Naar boven ↑

Rechtspraak

werknemer/ Swire Pacific Ship management LTD en Cadelar A/S
Rechtbank Noord-Nederland (Locatie Groningen), 25 februari 2025
ECLI:NL:RBNNE:2025:909
Niet kan worden vastgesteld dat Nederland de plaats is waar werknemer gewoonlijk heeft gewerkt. Kantonrechter verklaart zich onbevoegd.

Feiten

Werknemer is op 20 februari 2013 als zeevarende in dienst getreden bij SPSM. Op 23 augustus 2018 werkte werknemer in de Eemshaven aan boord van het schip Pacific Osprey. Op 23 augustus 2018 heeft op de Pacific Osprey tijdens een kabelinspectie een incident plaatsgevonden met de hoofdkraan, waarbij de hoofdgiek van de kraan naar beneden is gekomen. Werknemer was hierbij betrokken en is gewond geraakt. SPSM heeft werknemer, na een interne disciplinaire zitting, per 1 oktober 2019 op staande voet ontslagen in verband met grove nalatigheid. Werknemer heeft het ontslag aangevochten bij de Workplace Relations Commission (WRC). Bij beslissing van 18 oktober 2021 heeft de WRC zich onbevoegd verklaard, omdat de Ierse rechtssfeer onvoldoende bij het arbeidsconflict is betrokken. Bij brief van 21 maart 2023 heeft werknemer SPSM en Cadeler aansprakelijk gesteld voor de letselschade als gevolg van het arbeidsongeval van 23 augustus 2018. SPSM en Cadeler hebben aansprakelijkheid van de hand gewezen. Werknemer vordert een verklaring voor recht dat SPSM en Cadeler hoofdelijk aansprakelijk zijn. 

Oordeel

SPSM/Cadeler vordert primair/voor alle (overige) weren dat de kantonrechter zich onbevoegd verklaart om van de vordering van werknemer kennis te nemen. De vraag of de Nederlandse rechter rechtsmacht heeft, moet in beginsel worden beantwoord aan de hand van de Brussel Ibis-Vo. In deze zaak is de vraag aan de orde of er sprake is van een van de hoofdregel afwijkende bijzondere bevoegdheid op grond waarvan de rechtbank bevoegd is om van de vorderingen van werknemer kennis te nemen. Op grond van artikel 21 van de Verordening moet worden gekeken of kan worden vastgesteld waar werknemer gewoonlijk heeft gewerkt. Niet in geschil is dat dat land, gelet op de aard van de arbeidsovereenkomst en de functie van werknemer, niet ondubbelzinnig kan worden vastgesteld. Vervolgens moet worden bepaald of kan worden vastgesteld vanuit welk land werknemer gewoonlijk heeft gewerkt.
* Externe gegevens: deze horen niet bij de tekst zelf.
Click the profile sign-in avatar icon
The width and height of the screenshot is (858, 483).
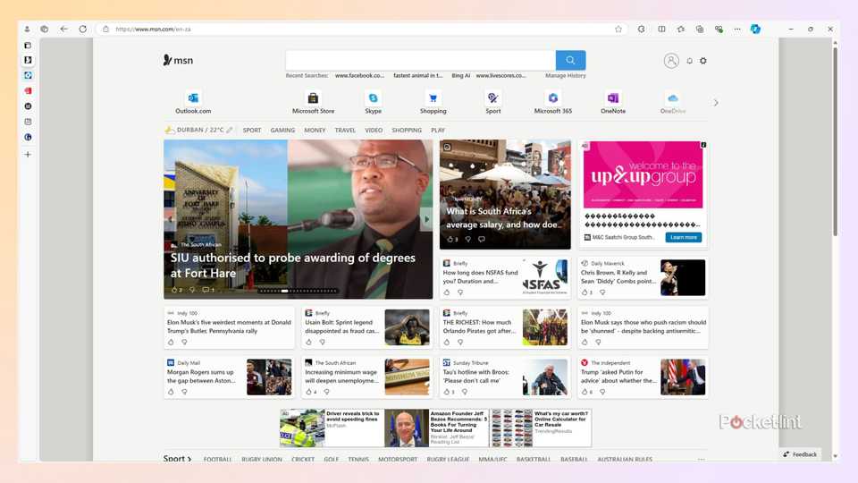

Tussen partijen is in geschil of kan worden vastgesteld vanuit welk land de arbeid gewoonlijk werd verricht, Nederland (volgens werknemer) of Denemarken (volgens SPSM/Cadeler). Al de (jurisprudentiële) gezichtspunten ieder afzonderlijk en in onderlinge samenhang in aanmerking genomen, is de kantonrechter van oordeel dat niet kan worden vastgesteld dat Nederland de plaats is waar werknemer gewoonlijk heeft gewerkt. Feitelijk doet zich naar het oordeel van de kantonrechter de situatie voor dat geen van de verschillende plaatsen van waaruit werknemer werkte een voldoende vast en nauw verband heeft met de verrichte arbeid. In dat geval overwoog het Hof van Justitie in het arrest Weber/Ogden Universal Services dat niet aan de hand van artikel 21 lid 1 sub b onder i Brussel Ibis-Vo een bevoegde rechter mag worden aangewezen. Naar het oordeel van de kantonrechter strekt de beschermingsgedachte van de Brussel Ibis-Vo niet zover dat in een geval als het onderhavige desalniettemin rechtsmacht kan worden aangenomen. De kantonrechter zal zich dan ook onbevoegd verklaren om van de vorderingen van werknemer kennis te nemen.